What you will do
**A.** Please edit the Ohio State–Minnesota game thread from "That's the kid" to "to be true.", swapping "meatball" for "the tank".
**B.** Pick up the Ohio State–Minnesota game thread after its last line and write what comes next.
— Start of Text shown —
OSU is very talented but always nervous to start the season. Minny Oline looked huge!!!!


----------



## Rackmaster (Sep 2, 2021)

TD Buckeyes!


----------



## Silver Britches (Sep 2, 2021)

Long run for a TD. Buckeyes up 7-0.


----------



## mguthrie (Sep 2, 2021)

SCORE


----------



## Madsnooker (Sep 2, 2021)

That's the kid that came in against Clemson in the second half and ran over 3 guys on one carry. They call him meatball. Fall camp they said he took the starting job from Master Teague and that appears to be true.


----------



## Madsnooker (Sep 2, 2021)

Just watching Stroud on those early throws tells me he is going to have a huge year.


----------



## Silver Britches (Sep 2, 2021)

Breaking News: Tennessee is shocking Bowling Green 14-0 in the 1st.


----------



## Silver Britches (Sep 2, 2021)

That Buckeye D is looking good so far.


----------



## Silver Britches (Sep 2, 2021)

7-0 end of the 1st


----------



## Silver Britches (Sep 2, 2021)

Buckeyes put 3 more up on the board. 10-0


----------



## Silver Britches (Sep 2, 2021)

Dang that was a risky call! Pheeeew!


----------



## treemanjohn (Sep 2, 2021)

Oh boy that was sneaky


----------



## Silver Britches (Sep 2, 2021)

TD Gophers!


----------



## Rackmaster (Sep 2, 2021)

Silver Britches said:


> TD Gophers!


Ruh Rho Shaggy! 
10-7


----------



## Silver Britches (Sep 2, 2021)

Heckuva catch by the Minnesota receiver! 10-7 Buckeyes


----------



## Madsnooker (Sep 2, 2021)

Great throw and catch by Minny


----------



## Silver Britches (Sep 2, 2021)

Rackmaster said:


> Ruh Rho Shaggy!
> 10-7


Snook having to break out the liquor prematurely!


----------



## Ruger#3 (Sep 2, 2021)

Silver Britches said:


> Breaking News: Tennessee is shocking Bowling Green 14-0 in the 1st.



They were predicted to win, one of their three Ws for the season.


----------



## bilgerat (Sep 2, 2021)
— End of Text shown —
— Start of Dataset excerpt —
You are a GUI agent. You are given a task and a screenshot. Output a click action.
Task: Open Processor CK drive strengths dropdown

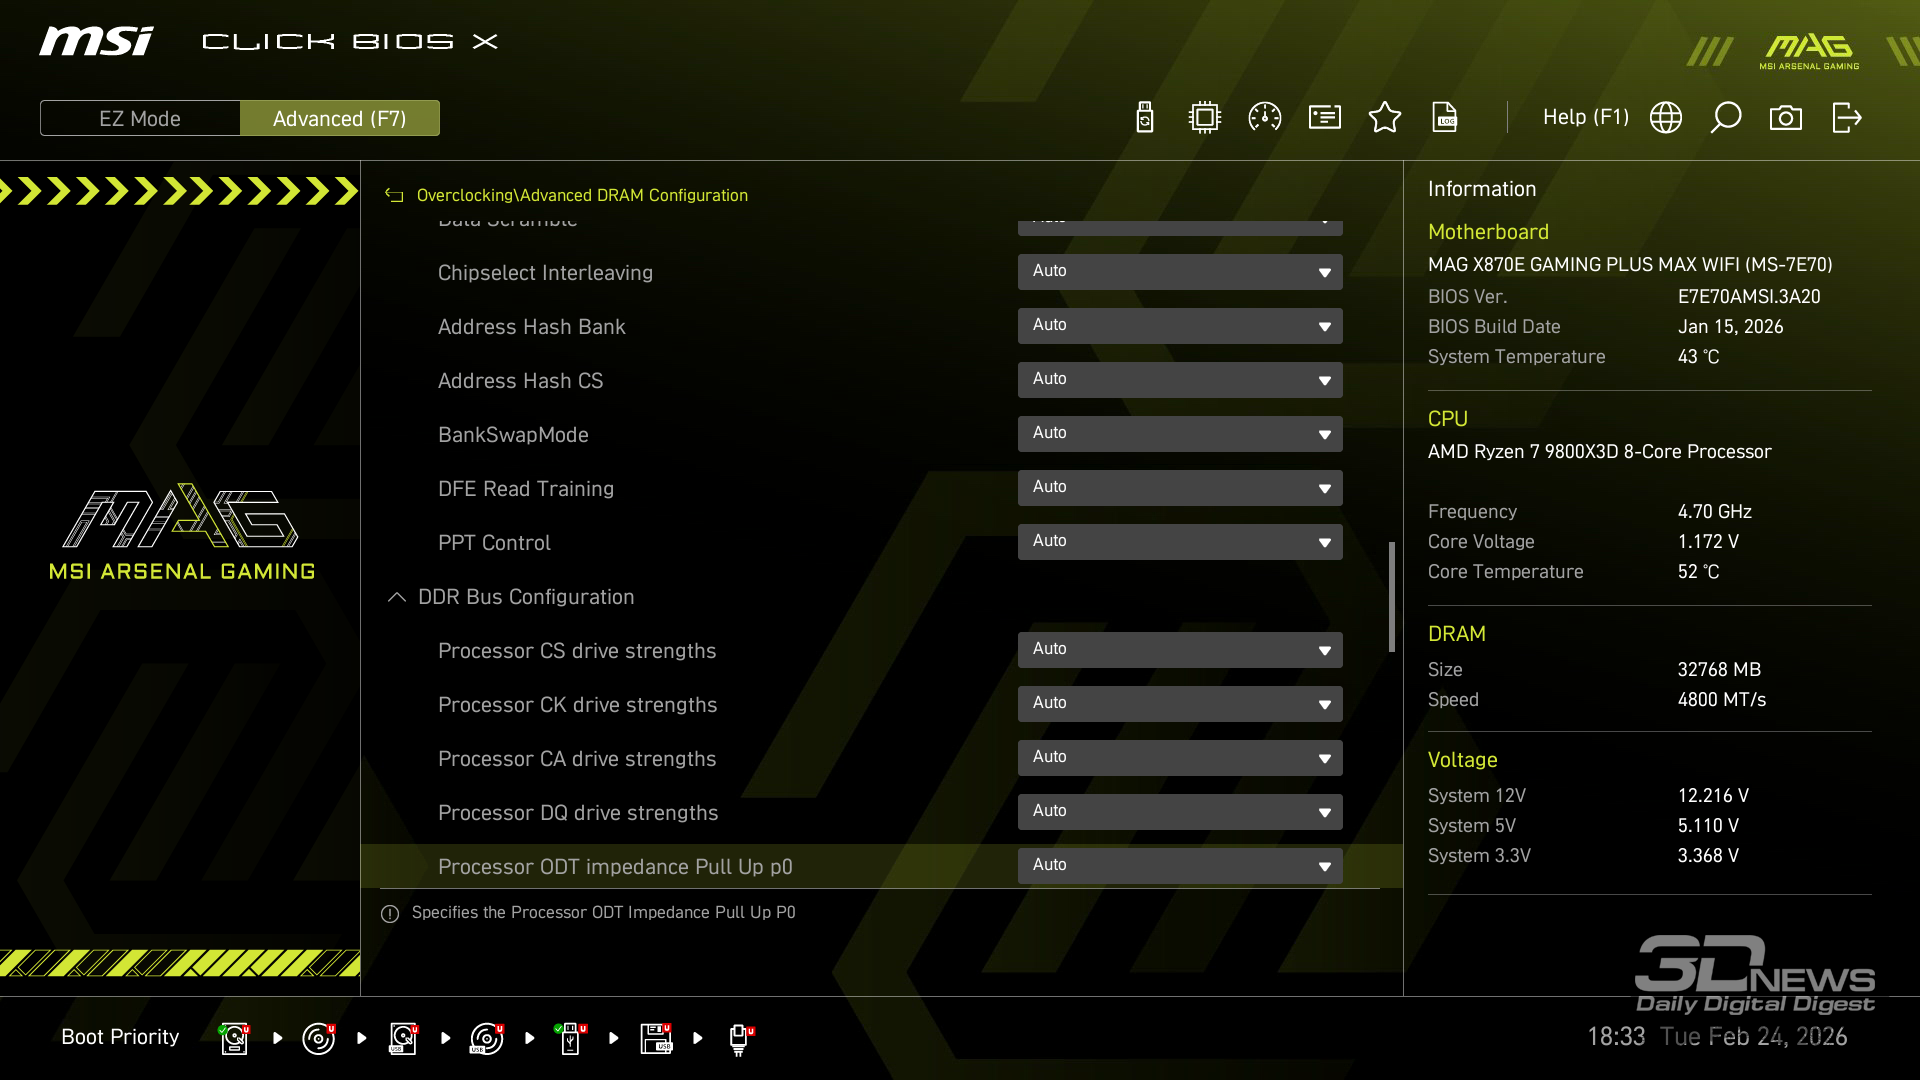tap(1180, 704)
— End of Dataset excerpt —
Results by task
**A.**
That's the kid that came in against Clemson in the second half and ran over 3 guys on one carry. They call him the tank. Fall camp they said he took the starting job from Master Teague and that appears to be true.

**B.**
Buckees not looking like a top 5 team to me.


----------



## Silver Britches (Sep 2, 2021)

Ruger#3 said:


> They were predicted to win, one of their three Ws for the season.


BG is awful. UT should win. And I see your name is in red now. Red looks good on you.


----------



## Ruger#3 (Sep 2, 2021)

Silver Britches said:


> BG is awful. UT should win. And I see your name is in red now. Red looks good on you.



If the lights flicker on the board I didn't touch nuthin!


----------



## pjciii (Sep 2, 2021)

bilgerat said:


> Buckees not looking like a top 5 team to me.



You underestimate that this is not the Gophers of old. They are tough opponents.


----------



## Silver Britches (Sep 2, 2021)

Update from Knoxville - 14-3 Vols on top in the 2nd qtr


----------



## Madsnooker (Sep 2, 2021)

bilgerat said:


> Buckees not looking like a top 5 team to me.


I wouldn't have them any higher then 20-25.


----------



## Rackmaster (Sep 2, 2021)

Silver Britches said:


> Snook having to break out the liquor prematurely!


Brother Britches I see we gonna have to ship them a QB in the future if they lose! 

I see a internet outage coming fast!


----------



## Rackmaster (Sep 2, 2021)

Interception!

Minnesota's ball!


----------



## Para Bellum (Sep 2, 2021)

Oh snap!!!


----------



## Silver Britches (Sep 2, 2021)

Gophers done picked one off!


----------



## Silver Britches (Sep 2, 2021)

Gophers knocking on the door now.


----------



## John Cooper (Sep 2, 2021)

OSU gonna have to call out Carl the grounds keeper to handle them Gophers!!!!!


----------



## John Cooper (Sep 2, 2021)

Yall keep me updated, can't watch the game at work.


----------



## Silver Britches (Sep 2, 2021)

PI Buckeyes to keep the drive going


----------



## bilgerat (Sep 2, 2021)

FLAG!!!should  have been on on the last play too


----------



## Silver Britches (Sep 2, 2021)

John Cooper said:


> Yall keep me updated, can't watch the game at work.


I’m here for ya brother! And the others who can’t watch.


----------



## bilgerat (Sep 2, 2021)

3rd and inches!!'


----------



## bilgerat (Sep 2, 2021)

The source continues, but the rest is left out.